** START OF Page excerpt **

Shining a light on key issues and questions for boards tackling climate change

This paper provides a summary of key highlights from interviews with 16 members of the World Economic Forum’s Community of Chairpersons, on climate action held in late 2021. It is part of an ongoing series of thought leadership designed to enhance climate competence and steward climate action by board directors across the globe. A special thanks to Olivier M. Schwab and Ramya Krishnaswamy of the World Economic Forum, whose insights and connections to this series were invaluable.


Do you understand where your company stands in its climate governance journey and how you will need to evolve?

  • There are three broad stages to taking climate action, understanding the “why”, the “how” and the “how fast”. Many boards are still at the stage of understanding “how”. The hardest part of taking action is making the decision – once it is made it becomes a question of execution.
  • Pivoting the business towards climate and sustainability requires an increasing speed and collaboration of boards to shift portfolios and instil aculture to think differently
Risk and opportunity

How aware is your board of the risks and opportunities presented by climate change and climate action?

  • Many boards are still grappling with understanding the risks posed by climate change and are particularly focused on transitional risks such as regulations and investor pressure. It is important that boards are aware of all the risks and are treated the same as any other risk.

Do you understand your stakeholder pressures and the trade-off decisions they face?

  • Negative publicity is seen as the biggest motivator of change for the majority of companies. Sources of pressure vary by geography and sector, but it is increasing on all fronts.
  • Chairpersons also have a role to play in placing pressure on their stakeholders (such as governments and suppliers) to be proactive.
  • Board engagement with stakeholders (such as investors or governments) is needed to feed into decision making and obtain meaningful outcomes.
Board competence

Does your board hold the right diversity of capabilities to competently engage on climate and act decisively?

  • Overall, there is a lack of knowledge of what others are doing, with climate competency often viewed as a “nice-to-have”. However, this varies massively by sector, geography and ownership model.
  • Chairpersons have a critical role in educating their boards and broader networks.
Board operations

How is climate risk and action embedded in your board operations and governance structure?

  • Culture and climate cannot be delegated. Establishing a structure so that climate issues are regularly brought on the board agenda, such as by regular board tutorials, appointing an expert or sub-committee, is vital.
  • The chair and chief executive officer (CEO) relationship is also critical. Chairpersons assist the CEO in keeping an outward-looking view and vision for the long term. At the same time, chairpersons can support the CEO to influence the board to take action.

1- Strategy

Do you understand where your company stands in its climate governance journey and how you will need to evolve?

Chairpersons broadly outlined that a high-level process to change involves understanding:
– Why must we pay attention?
– How will we change?
– How fast can we, and do we want to, change?

  • Chairpersons considered that many companies are still understanding the “How”, some are still coming to terms with “Why”, but this group is becoming smaller.

** END OF Page excerpt **
** START OF Information shown **

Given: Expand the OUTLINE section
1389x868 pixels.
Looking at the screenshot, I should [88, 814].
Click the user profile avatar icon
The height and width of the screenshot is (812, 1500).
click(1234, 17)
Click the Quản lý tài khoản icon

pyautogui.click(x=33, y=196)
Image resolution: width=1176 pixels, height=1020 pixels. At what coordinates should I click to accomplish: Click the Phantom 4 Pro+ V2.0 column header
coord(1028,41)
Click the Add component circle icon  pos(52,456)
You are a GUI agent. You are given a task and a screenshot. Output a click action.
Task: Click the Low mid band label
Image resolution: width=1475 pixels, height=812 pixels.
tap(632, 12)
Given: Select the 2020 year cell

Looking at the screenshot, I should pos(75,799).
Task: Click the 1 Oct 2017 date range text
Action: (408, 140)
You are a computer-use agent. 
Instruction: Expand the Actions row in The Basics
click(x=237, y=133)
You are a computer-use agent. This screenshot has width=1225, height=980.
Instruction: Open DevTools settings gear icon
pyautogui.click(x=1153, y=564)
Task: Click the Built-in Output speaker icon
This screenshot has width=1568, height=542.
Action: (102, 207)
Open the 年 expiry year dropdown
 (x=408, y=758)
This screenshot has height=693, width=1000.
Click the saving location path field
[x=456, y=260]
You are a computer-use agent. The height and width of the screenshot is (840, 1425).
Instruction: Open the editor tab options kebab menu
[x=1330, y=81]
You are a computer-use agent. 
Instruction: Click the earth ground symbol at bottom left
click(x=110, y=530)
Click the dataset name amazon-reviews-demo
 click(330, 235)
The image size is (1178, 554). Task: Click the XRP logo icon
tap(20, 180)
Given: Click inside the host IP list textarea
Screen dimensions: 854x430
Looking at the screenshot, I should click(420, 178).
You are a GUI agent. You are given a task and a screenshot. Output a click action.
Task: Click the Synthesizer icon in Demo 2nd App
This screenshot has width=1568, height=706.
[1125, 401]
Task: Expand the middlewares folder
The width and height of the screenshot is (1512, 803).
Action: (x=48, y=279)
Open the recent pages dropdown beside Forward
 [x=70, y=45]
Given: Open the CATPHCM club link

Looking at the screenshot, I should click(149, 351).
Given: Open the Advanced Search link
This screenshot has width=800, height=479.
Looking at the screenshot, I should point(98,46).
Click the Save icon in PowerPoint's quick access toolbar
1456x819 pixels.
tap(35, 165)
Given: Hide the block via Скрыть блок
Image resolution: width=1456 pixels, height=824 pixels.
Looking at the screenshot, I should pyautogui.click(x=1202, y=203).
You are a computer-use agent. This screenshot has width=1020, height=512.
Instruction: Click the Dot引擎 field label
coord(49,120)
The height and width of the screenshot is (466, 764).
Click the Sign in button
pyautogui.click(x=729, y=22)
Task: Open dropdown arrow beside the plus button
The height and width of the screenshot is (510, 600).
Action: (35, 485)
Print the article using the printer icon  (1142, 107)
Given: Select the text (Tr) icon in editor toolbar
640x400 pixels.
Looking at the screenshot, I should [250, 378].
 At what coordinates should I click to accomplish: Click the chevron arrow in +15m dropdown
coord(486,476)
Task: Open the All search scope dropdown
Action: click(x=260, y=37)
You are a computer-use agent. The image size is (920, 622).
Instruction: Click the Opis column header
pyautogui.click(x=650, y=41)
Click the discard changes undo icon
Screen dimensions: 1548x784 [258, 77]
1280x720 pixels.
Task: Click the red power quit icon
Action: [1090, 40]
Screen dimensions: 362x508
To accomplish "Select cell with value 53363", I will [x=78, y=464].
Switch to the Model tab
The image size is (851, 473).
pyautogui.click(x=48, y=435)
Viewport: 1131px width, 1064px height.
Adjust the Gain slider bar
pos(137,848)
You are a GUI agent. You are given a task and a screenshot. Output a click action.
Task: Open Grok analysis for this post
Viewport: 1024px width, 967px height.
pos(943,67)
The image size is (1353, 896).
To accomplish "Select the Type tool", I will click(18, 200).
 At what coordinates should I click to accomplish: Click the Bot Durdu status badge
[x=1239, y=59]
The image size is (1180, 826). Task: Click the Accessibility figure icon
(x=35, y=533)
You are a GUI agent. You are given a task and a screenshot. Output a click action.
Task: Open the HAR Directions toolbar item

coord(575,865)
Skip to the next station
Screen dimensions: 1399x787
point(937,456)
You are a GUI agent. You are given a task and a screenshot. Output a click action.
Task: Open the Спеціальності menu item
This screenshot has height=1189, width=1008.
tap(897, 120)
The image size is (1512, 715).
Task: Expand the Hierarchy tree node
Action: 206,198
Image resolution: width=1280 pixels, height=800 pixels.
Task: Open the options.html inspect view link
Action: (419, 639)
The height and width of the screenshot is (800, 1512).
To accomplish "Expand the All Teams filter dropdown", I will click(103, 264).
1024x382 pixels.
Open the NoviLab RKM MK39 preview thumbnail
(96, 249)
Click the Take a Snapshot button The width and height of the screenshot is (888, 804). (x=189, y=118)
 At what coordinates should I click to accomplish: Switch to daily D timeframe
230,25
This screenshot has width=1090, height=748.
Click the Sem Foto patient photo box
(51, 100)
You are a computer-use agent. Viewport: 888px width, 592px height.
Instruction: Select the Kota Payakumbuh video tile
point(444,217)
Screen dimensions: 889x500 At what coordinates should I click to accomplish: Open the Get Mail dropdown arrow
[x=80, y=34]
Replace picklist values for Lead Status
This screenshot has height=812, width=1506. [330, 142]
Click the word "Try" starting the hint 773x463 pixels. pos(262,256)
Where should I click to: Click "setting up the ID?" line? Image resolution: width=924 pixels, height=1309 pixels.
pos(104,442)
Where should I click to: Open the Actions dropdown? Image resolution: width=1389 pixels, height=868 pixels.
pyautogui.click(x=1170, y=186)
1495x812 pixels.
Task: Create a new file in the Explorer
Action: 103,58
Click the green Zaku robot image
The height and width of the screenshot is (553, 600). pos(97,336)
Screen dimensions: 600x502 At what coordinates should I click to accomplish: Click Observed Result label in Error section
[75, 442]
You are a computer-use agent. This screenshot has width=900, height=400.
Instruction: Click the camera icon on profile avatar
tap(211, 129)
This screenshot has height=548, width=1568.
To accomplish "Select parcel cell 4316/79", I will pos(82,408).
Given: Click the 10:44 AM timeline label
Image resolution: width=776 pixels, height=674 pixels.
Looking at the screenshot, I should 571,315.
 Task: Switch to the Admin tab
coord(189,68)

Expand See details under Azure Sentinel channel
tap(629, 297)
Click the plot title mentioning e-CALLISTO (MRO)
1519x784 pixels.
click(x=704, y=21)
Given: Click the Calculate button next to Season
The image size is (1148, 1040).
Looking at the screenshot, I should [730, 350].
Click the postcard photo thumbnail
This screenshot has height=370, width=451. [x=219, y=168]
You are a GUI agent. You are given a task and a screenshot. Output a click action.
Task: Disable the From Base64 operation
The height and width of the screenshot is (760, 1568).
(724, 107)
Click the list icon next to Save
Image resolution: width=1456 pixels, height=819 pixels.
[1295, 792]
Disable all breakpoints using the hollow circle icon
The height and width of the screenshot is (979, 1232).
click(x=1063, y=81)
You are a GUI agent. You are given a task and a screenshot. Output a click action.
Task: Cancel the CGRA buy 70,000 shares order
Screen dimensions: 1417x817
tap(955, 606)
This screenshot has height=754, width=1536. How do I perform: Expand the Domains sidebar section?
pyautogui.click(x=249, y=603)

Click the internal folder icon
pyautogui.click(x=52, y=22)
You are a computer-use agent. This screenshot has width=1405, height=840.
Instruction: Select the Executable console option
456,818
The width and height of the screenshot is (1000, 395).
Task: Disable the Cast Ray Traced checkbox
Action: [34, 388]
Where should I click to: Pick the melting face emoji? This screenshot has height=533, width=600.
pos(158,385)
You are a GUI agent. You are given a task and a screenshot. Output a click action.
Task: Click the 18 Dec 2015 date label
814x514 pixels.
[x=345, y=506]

** END OF Information shown **

> [Exercises to complete]:
**1.** In the climate governance page, why is the relationship between the chair and the CEO described as critical? Answer in one to three sentences.
**2.** Repeat the climate governance page between "Does your board" and "and broader networks.", inclusive, swapping "massively" for "greatly".

> [Solution list]:
**1.** Chairpersons help the CEO keep an outward-looking view and a vision for the long term. They can also support the CEO in influencing the board to take action.

**2.**
Does your board hold the right diversity of capabilities to competently engage on climate and act decisively?

  • Overall, there is a lack of knowledge of what others are doing, with climate competency often viewed as a “nice-to-have”. However, this varies greatly by sector, geography and ownership model.
  • Chairpersons have a critical role in educating their boards and broader networks.